::: RECORDS PROVIDED

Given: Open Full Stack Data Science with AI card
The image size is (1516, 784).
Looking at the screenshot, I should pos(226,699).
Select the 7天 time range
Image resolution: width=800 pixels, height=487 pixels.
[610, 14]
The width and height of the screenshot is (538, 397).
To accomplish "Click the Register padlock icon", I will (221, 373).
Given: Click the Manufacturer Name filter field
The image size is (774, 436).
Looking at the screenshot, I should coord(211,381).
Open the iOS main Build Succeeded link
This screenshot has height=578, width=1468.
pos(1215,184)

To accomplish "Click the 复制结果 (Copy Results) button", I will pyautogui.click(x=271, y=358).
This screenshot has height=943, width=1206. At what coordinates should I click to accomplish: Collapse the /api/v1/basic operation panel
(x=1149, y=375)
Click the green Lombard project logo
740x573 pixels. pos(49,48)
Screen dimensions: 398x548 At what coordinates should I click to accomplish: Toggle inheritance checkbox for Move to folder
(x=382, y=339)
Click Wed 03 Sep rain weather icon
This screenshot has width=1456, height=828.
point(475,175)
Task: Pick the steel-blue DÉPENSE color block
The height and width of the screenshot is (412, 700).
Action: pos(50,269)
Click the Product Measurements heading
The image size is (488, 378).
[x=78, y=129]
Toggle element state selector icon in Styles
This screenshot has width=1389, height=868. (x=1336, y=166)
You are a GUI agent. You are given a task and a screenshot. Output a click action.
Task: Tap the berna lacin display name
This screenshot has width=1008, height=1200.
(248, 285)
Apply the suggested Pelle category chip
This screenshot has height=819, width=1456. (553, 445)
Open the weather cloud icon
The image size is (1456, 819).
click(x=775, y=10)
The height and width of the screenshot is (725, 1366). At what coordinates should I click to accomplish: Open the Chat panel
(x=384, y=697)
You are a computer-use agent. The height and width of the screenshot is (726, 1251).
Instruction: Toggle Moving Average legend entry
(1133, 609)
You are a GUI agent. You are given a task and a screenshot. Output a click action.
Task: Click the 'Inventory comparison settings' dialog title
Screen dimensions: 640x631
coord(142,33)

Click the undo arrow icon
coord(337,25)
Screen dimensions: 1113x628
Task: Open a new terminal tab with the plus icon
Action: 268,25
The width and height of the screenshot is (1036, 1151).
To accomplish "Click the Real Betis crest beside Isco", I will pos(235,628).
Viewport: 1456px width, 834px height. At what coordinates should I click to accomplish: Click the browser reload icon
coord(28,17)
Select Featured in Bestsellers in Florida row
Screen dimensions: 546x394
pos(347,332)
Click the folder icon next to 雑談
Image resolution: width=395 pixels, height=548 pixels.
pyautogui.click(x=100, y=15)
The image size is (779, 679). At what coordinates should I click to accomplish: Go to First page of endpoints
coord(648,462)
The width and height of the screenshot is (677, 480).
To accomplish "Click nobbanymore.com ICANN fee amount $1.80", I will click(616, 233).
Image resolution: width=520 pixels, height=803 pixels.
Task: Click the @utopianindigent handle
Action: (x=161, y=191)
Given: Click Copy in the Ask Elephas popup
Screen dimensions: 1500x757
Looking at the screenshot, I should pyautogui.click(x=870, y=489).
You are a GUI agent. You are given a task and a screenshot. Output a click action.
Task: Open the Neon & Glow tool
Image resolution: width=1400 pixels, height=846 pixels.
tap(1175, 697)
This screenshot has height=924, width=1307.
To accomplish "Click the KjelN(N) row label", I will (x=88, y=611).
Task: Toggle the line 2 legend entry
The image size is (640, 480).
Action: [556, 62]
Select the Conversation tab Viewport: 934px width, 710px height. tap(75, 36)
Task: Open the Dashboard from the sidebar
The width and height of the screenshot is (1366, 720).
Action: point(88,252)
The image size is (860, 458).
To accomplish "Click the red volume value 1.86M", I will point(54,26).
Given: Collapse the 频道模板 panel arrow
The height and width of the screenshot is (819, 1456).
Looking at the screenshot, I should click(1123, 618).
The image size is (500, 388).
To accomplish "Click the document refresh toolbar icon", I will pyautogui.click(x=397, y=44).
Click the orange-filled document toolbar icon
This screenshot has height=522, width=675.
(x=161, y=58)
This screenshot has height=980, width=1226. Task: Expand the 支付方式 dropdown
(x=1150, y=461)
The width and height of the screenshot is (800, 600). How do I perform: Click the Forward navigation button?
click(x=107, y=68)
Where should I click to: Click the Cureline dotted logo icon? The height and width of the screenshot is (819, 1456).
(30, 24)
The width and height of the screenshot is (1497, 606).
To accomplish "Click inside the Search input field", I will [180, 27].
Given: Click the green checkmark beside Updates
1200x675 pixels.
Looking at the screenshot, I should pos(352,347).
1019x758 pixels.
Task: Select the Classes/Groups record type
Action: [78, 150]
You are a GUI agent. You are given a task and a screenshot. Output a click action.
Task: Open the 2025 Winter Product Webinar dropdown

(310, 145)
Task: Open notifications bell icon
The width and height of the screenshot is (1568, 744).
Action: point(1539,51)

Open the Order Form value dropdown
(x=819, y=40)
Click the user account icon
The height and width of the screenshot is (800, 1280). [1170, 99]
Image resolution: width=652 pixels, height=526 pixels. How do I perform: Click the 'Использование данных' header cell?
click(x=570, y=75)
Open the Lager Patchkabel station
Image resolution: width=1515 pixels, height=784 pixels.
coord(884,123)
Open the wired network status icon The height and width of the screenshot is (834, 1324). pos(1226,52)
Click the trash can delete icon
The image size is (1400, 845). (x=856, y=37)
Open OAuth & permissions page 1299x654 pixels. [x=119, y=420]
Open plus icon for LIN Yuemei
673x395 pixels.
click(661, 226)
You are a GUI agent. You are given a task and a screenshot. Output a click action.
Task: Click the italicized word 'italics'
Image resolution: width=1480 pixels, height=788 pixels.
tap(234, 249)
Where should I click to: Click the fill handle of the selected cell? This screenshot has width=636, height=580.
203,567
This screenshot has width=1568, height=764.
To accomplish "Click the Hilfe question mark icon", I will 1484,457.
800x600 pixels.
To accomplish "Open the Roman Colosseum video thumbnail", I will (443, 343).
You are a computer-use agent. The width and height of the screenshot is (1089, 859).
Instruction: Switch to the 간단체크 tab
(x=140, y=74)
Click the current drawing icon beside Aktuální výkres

::::::

• _SET TASK_:
Reproduce all of the records above verbatim, line for line, with nothing omitted or altered.

• _THE RESULT_:
Given: Open Full Stack Data Science with AI card
The image size is (1516, 784).
Looking at the screenshot, I should pos(226,699).
Select the 7天 time range
Image resolution: width=800 pixels, height=487 pixels.
[610, 14]
The width and height of the screenshot is (538, 397).
To accomplish "Click the Register padlock icon", I will (221, 373).
Given: Click the Manufacturer Name filter field
The image size is (774, 436).
Looking at the screenshot, I should coord(211,381).
Open the iOS main Build Succeeded link
This screenshot has height=578, width=1468.
pos(1215,184)

To accomplish "Click the 复制结果 (Copy Results) button", I will pyautogui.click(x=271, y=358).
This screenshot has height=943, width=1206. At what coordinates should I click to accomplish: Collapse the /api/v1/basic operation panel
(x=1149, y=375)
Click the green Lombard project logo
740x573 pixels. pos(49,48)
Screen dimensions: 398x548 At what coordinates should I click to accomplish: Toggle inheritance checkbox for Move to folder
(x=382, y=339)
Click Wed 03 Sep rain weather icon
This screenshot has width=1456, height=828.
point(475,175)
Task: Pick the steel-blue DÉPENSE color block
The height and width of the screenshot is (412, 700).
Action: pos(50,269)
Click the Product Measurements heading
The image size is (488, 378).
[x=78, y=129]
Toggle element state selector icon in Styles
This screenshot has width=1389, height=868. (x=1336, y=166)
You are a GUI agent. You are given a task and a screenshot. Output a click action.
Task: Tap the berna lacin display name
This screenshot has width=1008, height=1200.
(248, 285)
Apply the suggested Pelle category chip
This screenshot has height=819, width=1456. (553, 445)
Open the weather cloud icon
The image size is (1456, 819).
click(x=775, y=10)
The height and width of the screenshot is (725, 1366). At what coordinates should I click to accomplish: Open the Chat panel
(x=384, y=697)
You are a computer-use agent. The height and width of the screenshot is (726, 1251).
Instruction: Toggle Moving Average legend entry
(1133, 609)
You are a GUI agent. You are given a task and a screenshot. Output a click action.
Task: Click the 'Inventory comparison settings' dialog title
Screen dimensions: 640x631
coord(142,33)

Click the undo arrow icon
coord(337,25)
Screen dimensions: 1113x628
Task: Open a new terminal tab with the plus icon
Action: 268,25
The width and height of the screenshot is (1036, 1151).
To accomplish "Click the Real Betis crest beside Isco", I will pos(235,628).
Viewport: 1456px width, 834px height. At what coordinates should I click to accomplish: Click the browser reload icon
coord(28,17)
Select Featured in Bestsellers in Florida row
Screen dimensions: 546x394
pos(347,332)
Click the folder icon next to 雑談
Image resolution: width=395 pixels, height=548 pixels.
pyautogui.click(x=100, y=15)
The image size is (779, 679). At what coordinates should I click to accomplish: Go to First page of endpoints
coord(648,462)
The width and height of the screenshot is (677, 480).
To accomplish "Click nobbanymore.com ICANN fee amount $1.80", I will click(616, 233).
Image resolution: width=520 pixels, height=803 pixels.
Task: Click the @utopianindigent handle
Action: (x=161, y=191)
Given: Click Copy in the Ask Elephas popup
Screen dimensions: 1500x757
Looking at the screenshot, I should pyautogui.click(x=870, y=489).
You are a GUI agent. You are given a task and a screenshot. Output a click action.
Task: Open the Neon & Glow tool
Image resolution: width=1400 pixels, height=846 pixels.
tap(1175, 697)
This screenshot has height=924, width=1307.
To accomplish "Click the KjelN(N) row label", I will (x=88, y=611).
Task: Toggle the line 2 legend entry
The image size is (640, 480).
Action: [556, 62]
Select the Conversation tab Viewport: 934px width, 710px height. tap(75, 36)
Task: Open the Dashboard from the sidebar
The width and height of the screenshot is (1366, 720).
Action: point(88,252)
The image size is (860, 458).
To accomplish "Click the red volume value 1.86M", I will point(54,26).
Given: Collapse the 频道模板 panel arrow
The height and width of the screenshot is (819, 1456).
Looking at the screenshot, I should click(1123, 618).
The image size is (500, 388).
To accomplish "Click the document refresh toolbar icon", I will pyautogui.click(x=397, y=44).
Click the orange-filled document toolbar icon
This screenshot has height=522, width=675.
(x=161, y=58)
This screenshot has height=980, width=1226. Task: Expand the 支付方式 dropdown
(x=1150, y=461)
The width and height of the screenshot is (800, 600). How do I perform: Click the Forward navigation button?
click(x=107, y=68)
Where should I click to: Click the Cureline dotted logo icon? The height and width of the screenshot is (819, 1456).
(30, 24)
The width and height of the screenshot is (1497, 606).
To accomplish "Click inside the Search input field", I will [180, 27].
Given: Click the green checkmark beside Updates
1200x675 pixels.
Looking at the screenshot, I should pos(352,347).
1019x758 pixels.
Task: Select the Classes/Groups record type
Action: [78, 150]
You are a GUI agent. You are given a task and a screenshot. Output a click action.
Task: Open the 2025 Winter Product Webinar dropdown

(310, 145)
Task: Open notifications bell icon
The width and height of the screenshot is (1568, 744).
Action: point(1539,51)

Open the Order Form value dropdown
(x=819, y=40)
Click the user account icon
The height and width of the screenshot is (800, 1280). [1170, 99]
Image resolution: width=652 pixels, height=526 pixels. How do I perform: Click the 'Использование данных' header cell?
click(x=570, y=75)
Open the Lager Patchkabel station
Image resolution: width=1515 pixels, height=784 pixels.
coord(884,123)
Open the wired network status icon The height and width of the screenshot is (834, 1324). pos(1226,52)
Click the trash can delete icon
The image size is (1400, 845). (x=856, y=37)
Open OAuth & permissions page 1299x654 pixels. [x=119, y=420]
Open plus icon for LIN Yuemei
673x395 pixels.
click(661, 226)
You are a GUI agent. You are given a task and a screenshot. Output a click action.
Task: Click the italicized word 'italics'
Image resolution: width=1480 pixels, height=788 pixels.
tap(234, 249)
Where should I click to: Click the fill handle of the selected cell? This screenshot has width=636, height=580.
203,567
This screenshot has width=1568, height=764.
To accomplish "Click the Hilfe question mark icon", I will 1484,457.
800x600 pixels.
To accomplish "Open the Roman Colosseum video thumbnail", I will (443, 343).
You are a computer-use agent. The width and height of the screenshot is (1089, 859).
Instruction: Switch to the 간단체크 tab
(x=140, y=74)
Click the current drawing icon beside Aktuální výkres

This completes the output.